The Biden administration announced last week that it would provide at least $235 million in aid to the Palestinians, more than half to be distributed by the United Nations Relief and Works Agency which Nikki Haley, former U.S. ambassador to the United Nations, recently called “among the most corrupt and counterproductive of all U.N. agencies.” She added: “President Trump was right to abandon it.”

Will anything be done to make UNRWA less corrupt and counterproductive? Secretary of State Antony Blinken would only say: “The United States is deeply committed to ensuring that our partnership with UNRWA promotes neutrality, accountability, and transparency.” Yeah, that ought to do the trick.

One more example. Iran’s rulers are weaker today than they were four years ago thanks to the economic pressure applied by the Trump administration after its withdrawal in 2018 from the Joint Comprehensive Plan of Action.

President Biden last week sent his negotiators to Vienna to offer the theocrats billions of dollars if they’ll agree to stop violating the JCPOA.

Keep in mind that the JCPOA was always a bargain for Iran’s rulers. It allows them to build an industrial-size nuclear program “for peaceful purposes,” while key nuclear restrictions sunset. Advanced centrifuges can be installed, and enrichment capability expanded over time with no prohibition on producing weapons-grade uranium after 2030. It places no restrictions on their continuing to develop ballistic missiles that can deliver nuclear weapons to targets anywhere on the planet. It doesn’t interfere with their support for terrorists in Iraq, Syria, Lebanon, Yemen or Gaza, their holding of American and other hostages, and their human rights abuses domestically.

Why would the Biden administration—or any administration—not utilize all available leverage when negotiating with unfriendly and untrustworthy interlocutors? Three plausible—and not mutually exclusive—explanations occur to me.
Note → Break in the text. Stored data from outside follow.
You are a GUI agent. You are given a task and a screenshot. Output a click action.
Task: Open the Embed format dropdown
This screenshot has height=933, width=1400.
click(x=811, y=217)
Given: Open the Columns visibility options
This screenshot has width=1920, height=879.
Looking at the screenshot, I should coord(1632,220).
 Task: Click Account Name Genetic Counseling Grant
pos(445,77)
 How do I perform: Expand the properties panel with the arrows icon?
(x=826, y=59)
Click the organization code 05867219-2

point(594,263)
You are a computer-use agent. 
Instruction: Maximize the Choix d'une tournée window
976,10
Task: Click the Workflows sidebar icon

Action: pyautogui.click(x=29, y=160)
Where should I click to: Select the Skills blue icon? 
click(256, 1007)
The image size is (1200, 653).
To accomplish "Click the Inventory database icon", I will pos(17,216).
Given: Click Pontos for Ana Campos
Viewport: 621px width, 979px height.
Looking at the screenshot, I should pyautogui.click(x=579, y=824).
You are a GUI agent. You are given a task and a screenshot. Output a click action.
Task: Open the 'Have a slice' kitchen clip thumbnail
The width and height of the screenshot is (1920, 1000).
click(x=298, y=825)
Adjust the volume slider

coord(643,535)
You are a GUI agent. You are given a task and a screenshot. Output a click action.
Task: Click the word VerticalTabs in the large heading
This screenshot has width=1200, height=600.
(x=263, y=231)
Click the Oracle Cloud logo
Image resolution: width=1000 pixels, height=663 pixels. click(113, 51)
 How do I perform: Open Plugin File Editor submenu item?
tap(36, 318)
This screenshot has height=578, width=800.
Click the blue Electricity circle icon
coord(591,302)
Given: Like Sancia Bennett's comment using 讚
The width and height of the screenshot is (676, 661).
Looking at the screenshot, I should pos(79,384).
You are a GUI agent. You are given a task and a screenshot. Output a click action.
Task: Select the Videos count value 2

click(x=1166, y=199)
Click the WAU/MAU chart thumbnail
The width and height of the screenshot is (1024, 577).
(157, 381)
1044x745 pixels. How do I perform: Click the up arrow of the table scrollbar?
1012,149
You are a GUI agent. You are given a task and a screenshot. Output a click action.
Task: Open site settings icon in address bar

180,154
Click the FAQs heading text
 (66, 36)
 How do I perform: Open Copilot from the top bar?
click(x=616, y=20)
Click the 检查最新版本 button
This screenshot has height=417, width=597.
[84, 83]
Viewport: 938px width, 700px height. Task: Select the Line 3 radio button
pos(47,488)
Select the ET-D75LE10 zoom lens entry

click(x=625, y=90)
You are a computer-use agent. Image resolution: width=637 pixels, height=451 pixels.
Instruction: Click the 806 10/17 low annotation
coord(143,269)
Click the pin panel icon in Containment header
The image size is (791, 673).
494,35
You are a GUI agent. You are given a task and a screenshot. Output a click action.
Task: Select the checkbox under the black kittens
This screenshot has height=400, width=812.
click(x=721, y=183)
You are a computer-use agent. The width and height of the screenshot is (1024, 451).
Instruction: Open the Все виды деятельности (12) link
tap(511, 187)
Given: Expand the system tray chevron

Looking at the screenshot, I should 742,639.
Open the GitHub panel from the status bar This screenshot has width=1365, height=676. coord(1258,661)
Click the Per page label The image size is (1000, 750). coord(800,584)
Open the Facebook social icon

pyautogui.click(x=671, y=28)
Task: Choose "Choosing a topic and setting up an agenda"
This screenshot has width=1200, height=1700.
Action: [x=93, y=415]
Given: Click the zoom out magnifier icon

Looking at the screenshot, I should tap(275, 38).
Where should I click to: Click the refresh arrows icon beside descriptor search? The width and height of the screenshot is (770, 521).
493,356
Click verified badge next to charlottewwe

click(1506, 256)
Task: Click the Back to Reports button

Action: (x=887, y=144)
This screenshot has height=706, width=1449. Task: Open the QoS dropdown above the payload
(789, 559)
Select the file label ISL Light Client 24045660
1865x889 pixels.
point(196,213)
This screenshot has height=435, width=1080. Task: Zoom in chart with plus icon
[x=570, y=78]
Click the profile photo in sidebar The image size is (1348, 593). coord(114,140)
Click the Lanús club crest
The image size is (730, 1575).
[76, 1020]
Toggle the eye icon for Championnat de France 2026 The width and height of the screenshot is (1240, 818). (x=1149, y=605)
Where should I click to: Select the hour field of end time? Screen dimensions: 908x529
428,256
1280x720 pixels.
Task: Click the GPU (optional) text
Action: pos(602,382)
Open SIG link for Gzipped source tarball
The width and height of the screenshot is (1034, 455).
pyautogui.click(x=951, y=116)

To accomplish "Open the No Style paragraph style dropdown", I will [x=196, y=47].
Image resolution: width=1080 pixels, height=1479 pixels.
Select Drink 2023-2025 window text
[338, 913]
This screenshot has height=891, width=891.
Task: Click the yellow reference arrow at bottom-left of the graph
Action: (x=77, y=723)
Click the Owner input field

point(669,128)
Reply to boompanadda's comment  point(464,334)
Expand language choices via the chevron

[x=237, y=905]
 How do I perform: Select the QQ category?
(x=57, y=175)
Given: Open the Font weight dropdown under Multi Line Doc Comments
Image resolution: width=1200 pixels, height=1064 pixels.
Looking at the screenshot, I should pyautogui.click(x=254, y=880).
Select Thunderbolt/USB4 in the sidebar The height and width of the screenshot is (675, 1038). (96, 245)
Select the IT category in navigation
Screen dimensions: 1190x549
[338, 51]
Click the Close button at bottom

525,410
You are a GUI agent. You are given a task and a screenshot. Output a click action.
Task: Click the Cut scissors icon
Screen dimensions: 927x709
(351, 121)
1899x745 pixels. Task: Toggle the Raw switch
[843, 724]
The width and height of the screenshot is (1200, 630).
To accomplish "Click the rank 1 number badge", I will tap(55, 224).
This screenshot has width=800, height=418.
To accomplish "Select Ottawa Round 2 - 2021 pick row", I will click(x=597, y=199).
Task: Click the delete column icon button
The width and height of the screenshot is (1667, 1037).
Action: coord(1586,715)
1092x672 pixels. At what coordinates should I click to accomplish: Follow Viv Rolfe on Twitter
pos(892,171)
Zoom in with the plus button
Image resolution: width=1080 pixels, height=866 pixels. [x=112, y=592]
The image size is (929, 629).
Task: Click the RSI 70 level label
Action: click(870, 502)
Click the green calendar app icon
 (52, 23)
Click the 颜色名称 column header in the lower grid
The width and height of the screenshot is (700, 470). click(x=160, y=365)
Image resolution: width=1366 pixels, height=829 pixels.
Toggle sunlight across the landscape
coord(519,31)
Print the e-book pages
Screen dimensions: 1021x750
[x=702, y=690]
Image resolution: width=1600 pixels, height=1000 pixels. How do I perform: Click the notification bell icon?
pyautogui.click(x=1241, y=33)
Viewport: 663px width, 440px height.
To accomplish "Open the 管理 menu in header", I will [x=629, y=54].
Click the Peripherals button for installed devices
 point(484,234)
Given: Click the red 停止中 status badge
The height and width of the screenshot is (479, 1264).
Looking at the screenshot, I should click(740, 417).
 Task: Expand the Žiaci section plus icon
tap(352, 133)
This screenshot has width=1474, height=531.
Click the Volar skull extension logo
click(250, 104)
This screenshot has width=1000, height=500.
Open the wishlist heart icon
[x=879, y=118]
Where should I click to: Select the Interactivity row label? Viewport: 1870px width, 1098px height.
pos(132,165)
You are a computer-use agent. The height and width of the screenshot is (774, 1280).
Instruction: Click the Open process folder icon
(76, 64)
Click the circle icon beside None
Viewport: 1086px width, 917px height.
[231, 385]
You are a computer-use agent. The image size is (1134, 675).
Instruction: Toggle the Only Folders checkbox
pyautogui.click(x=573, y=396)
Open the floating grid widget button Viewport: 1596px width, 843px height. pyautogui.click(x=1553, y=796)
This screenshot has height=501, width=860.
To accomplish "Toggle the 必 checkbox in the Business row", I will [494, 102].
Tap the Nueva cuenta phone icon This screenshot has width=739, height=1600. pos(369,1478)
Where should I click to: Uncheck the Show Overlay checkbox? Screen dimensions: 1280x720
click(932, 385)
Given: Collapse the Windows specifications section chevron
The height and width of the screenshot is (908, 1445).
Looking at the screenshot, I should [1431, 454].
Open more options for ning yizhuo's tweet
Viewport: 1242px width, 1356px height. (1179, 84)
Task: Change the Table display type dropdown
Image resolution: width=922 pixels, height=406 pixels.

The first: Biden actually believes Iran’s rulers can be appeased, that they will be satisfied to merely “share the neighborhood,” as Obama memorably put it.

The second: Because American diplomats are regarded as having failed if their talks break down, and having succeeded if they “get to yes,” they are inclined to see a bad deal as preferable to no deal—especially if the flaws in the deal can be papered over for a while.

Consider the 1994 Agreed Framework under which President Clinton gave North Korea massive aid in exchange for a pledge to end its nuclear weapons program. The regime pocketed the benefits while continuing its nuclear program covertly. Today, dictator Kim Jong-un possesses nuclear weapons and is developing missiles that can deliver them with accuracy.

At the time, however, Clinton was able to declare that he’d found a diplomatic solution, and the diplomats involved could move up the ladder or take comfortable chairs at universities.

The third explanation: American politicians and diplomats too often convince themselves that even the most despotic regimes contain some not-so-bad guys—moderates who want to reach a compromise, a win-win outcome.

Can American politicians and diplomats really be so naive? Yes, because sophistication is not the same as street smarts.

Were you really surprised when John Kerry was outfoxed by Mohammad Javad Zarif, Tehran’s silver-tongued foreign minister? Do you not get that Tedros Adhanom Ghebreyesus, director-general of the WHO, has much to gain if he does Beijing’s bidding—and much to fear if he does not? By contrast, President Biden presents no threat and offers not much opportunity.

The “international community” is diverse. And not in the rosy sense that Americans now use that term.

Clifford D. May is founder and president of the Foundation for Defense of Democracies (FDD), and a columnist for The Washington Times.